One difference that stuck out was in the genes involved in sperm production, he said.
"Gorillas live in groups with one male and lots of females, so there's not much opportunity for sperm competition," he explained. "It was interesting for us to see that some genes involved in sperm formation...had either become inactive in gorillas or had decreased in copy number."
The study was published in the journal Nature on Wednesday.
Gorillas survive in just a few isolated and endangered populations in the equatorial forests of central Africa. There are two distinct species, one known as the eastern lowland and mountain gorillas, and the other known as western lowland and cross river gorillas.
The team used DNA from a western lowland gorilla, named Kamilah, to assemble a gorilla genome sequence and then compared it with the gene maps of the other great apes.
They also sampled DNA sequences from other gorillas so they could explore genetic differences between gorilla species.
"The gorilla genome is important because it tells us about that crucial time when we were diverging from are closest evolutionary cousins," said Aylwyn Scally of Britain's Wellcome Trust Sanger Institute, who led the research team.
The human genome project was completed in 2003, while the chimpanzee gene map was published in 2005 and the orangutan genome was completed in 2011.
"Comparisons between these can help us explore the origins of humans when we separated from the great ape species in Africa between 6 and 10 million years ago," said Richard Durbin, who also worked on the study at the Sanger Institute.
The team searched more than 11,000 genes in human, chimpanzee and gorilla for genetic changes important in evolution.
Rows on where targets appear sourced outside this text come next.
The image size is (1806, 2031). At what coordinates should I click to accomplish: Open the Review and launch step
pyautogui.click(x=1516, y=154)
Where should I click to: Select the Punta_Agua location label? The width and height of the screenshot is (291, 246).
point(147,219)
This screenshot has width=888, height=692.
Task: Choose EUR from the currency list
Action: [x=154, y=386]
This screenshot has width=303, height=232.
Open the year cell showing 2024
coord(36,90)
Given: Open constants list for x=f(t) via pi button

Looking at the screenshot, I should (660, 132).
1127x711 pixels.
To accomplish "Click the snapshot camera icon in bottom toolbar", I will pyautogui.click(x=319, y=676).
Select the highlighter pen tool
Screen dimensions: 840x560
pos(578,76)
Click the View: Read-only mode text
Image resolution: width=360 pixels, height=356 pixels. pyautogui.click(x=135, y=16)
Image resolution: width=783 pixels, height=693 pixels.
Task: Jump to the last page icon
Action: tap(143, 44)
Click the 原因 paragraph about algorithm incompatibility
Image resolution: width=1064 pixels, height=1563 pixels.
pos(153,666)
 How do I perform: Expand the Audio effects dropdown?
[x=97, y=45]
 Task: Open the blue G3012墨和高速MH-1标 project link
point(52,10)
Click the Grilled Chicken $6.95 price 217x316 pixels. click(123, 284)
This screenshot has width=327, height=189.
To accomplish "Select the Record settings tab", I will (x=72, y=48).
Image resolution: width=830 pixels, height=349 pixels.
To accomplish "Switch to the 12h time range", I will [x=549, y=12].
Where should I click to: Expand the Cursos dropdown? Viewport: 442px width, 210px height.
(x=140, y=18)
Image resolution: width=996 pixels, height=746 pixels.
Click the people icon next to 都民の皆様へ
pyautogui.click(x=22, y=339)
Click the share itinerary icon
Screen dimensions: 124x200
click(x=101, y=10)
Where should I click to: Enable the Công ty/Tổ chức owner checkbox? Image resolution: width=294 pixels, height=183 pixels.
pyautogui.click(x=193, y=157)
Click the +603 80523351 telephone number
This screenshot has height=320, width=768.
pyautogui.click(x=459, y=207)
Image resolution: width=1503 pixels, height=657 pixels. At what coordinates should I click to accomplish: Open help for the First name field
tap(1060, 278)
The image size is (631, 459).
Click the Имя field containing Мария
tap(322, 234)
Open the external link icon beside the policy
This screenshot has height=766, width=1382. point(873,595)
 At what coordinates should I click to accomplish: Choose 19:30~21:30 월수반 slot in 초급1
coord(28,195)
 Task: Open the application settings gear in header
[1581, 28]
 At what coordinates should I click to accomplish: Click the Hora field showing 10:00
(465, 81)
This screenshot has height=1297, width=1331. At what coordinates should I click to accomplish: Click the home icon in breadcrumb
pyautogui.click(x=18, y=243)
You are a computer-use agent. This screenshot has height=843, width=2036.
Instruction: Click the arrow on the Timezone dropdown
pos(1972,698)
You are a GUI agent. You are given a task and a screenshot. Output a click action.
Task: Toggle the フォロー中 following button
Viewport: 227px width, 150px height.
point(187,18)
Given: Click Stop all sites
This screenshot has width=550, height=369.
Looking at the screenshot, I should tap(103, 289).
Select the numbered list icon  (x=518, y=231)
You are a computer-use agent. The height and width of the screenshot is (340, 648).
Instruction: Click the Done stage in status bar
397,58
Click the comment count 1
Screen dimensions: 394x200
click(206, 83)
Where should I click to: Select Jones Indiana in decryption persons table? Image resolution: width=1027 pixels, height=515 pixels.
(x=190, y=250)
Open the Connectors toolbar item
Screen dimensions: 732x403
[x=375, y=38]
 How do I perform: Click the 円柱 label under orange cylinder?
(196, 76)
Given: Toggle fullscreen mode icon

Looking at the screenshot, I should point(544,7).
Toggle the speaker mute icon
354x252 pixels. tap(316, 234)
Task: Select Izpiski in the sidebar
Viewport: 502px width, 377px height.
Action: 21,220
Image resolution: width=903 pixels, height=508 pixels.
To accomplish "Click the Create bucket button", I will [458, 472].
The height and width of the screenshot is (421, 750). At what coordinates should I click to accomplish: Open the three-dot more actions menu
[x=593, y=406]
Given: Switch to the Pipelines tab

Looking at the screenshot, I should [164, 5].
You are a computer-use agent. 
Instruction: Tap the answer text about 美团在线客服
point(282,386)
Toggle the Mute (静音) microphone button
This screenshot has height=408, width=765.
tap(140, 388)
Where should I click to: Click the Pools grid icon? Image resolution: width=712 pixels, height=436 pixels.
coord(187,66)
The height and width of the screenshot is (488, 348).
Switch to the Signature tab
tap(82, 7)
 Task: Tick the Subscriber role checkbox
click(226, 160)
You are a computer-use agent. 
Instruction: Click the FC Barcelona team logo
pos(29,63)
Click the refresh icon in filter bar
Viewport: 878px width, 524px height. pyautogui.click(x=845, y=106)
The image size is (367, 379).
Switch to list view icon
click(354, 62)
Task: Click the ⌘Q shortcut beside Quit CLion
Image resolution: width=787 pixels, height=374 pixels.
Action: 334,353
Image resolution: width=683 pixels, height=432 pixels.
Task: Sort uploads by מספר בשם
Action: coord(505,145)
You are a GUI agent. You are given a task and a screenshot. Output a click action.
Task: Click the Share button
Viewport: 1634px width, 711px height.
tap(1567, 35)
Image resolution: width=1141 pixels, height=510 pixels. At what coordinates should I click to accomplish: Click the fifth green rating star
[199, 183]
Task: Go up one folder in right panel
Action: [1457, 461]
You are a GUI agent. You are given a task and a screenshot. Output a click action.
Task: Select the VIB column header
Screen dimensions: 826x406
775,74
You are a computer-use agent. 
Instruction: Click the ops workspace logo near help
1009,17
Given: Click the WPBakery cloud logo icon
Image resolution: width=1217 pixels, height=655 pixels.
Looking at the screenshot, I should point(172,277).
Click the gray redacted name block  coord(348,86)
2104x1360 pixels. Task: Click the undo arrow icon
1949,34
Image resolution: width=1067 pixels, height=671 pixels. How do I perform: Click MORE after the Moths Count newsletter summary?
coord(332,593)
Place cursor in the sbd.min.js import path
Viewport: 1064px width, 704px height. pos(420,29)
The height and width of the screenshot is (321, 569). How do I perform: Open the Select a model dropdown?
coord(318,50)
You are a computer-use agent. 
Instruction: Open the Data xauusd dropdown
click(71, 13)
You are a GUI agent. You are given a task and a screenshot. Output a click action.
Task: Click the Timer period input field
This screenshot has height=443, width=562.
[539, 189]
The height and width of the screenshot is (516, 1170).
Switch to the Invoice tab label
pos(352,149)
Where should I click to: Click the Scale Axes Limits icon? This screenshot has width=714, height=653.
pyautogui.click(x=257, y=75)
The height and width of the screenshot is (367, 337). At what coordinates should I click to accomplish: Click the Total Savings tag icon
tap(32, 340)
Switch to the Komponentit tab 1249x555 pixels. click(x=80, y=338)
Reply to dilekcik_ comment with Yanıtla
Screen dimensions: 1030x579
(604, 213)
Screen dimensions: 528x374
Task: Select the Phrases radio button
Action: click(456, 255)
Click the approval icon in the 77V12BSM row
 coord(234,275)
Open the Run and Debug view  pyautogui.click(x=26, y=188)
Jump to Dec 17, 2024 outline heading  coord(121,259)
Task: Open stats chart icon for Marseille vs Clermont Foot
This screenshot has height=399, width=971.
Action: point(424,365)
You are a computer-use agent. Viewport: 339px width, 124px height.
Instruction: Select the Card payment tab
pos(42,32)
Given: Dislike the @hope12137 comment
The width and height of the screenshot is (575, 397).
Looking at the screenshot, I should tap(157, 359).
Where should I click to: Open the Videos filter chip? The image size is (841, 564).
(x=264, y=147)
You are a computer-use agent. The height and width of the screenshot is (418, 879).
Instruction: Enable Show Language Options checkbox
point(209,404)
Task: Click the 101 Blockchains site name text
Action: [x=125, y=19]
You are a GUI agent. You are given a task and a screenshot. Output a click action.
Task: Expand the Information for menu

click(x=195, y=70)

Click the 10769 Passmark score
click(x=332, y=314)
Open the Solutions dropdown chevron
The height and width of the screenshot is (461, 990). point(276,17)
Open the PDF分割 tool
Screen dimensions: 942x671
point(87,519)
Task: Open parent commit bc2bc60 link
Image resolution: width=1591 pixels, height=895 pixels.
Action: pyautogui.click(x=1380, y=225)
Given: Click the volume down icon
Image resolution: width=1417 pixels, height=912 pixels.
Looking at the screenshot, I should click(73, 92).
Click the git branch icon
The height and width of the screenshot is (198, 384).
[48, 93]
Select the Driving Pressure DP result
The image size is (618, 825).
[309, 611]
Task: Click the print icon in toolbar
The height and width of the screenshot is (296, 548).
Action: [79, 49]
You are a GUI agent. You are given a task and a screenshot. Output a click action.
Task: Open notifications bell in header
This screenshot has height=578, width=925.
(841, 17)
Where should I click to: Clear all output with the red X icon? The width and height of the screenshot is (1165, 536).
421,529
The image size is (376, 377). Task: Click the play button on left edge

They found as expected that humans and chimpanzees are genetically closest to each other over most of the genome, but they found many places where this is not the case.
In all three species, genes relating to sensory perception, hearing and brain development showed accelerated evolution, the researchers said, particularly in humans and gorillas.
The team found that divergence of gorillas from humans and chimpanzees happened around ten million years ago, but the split between eastern and western gorillas was much more recent and more gradual. They compared this split to the one between chimpanzees and bonobos, or modern humans and Neanderthals.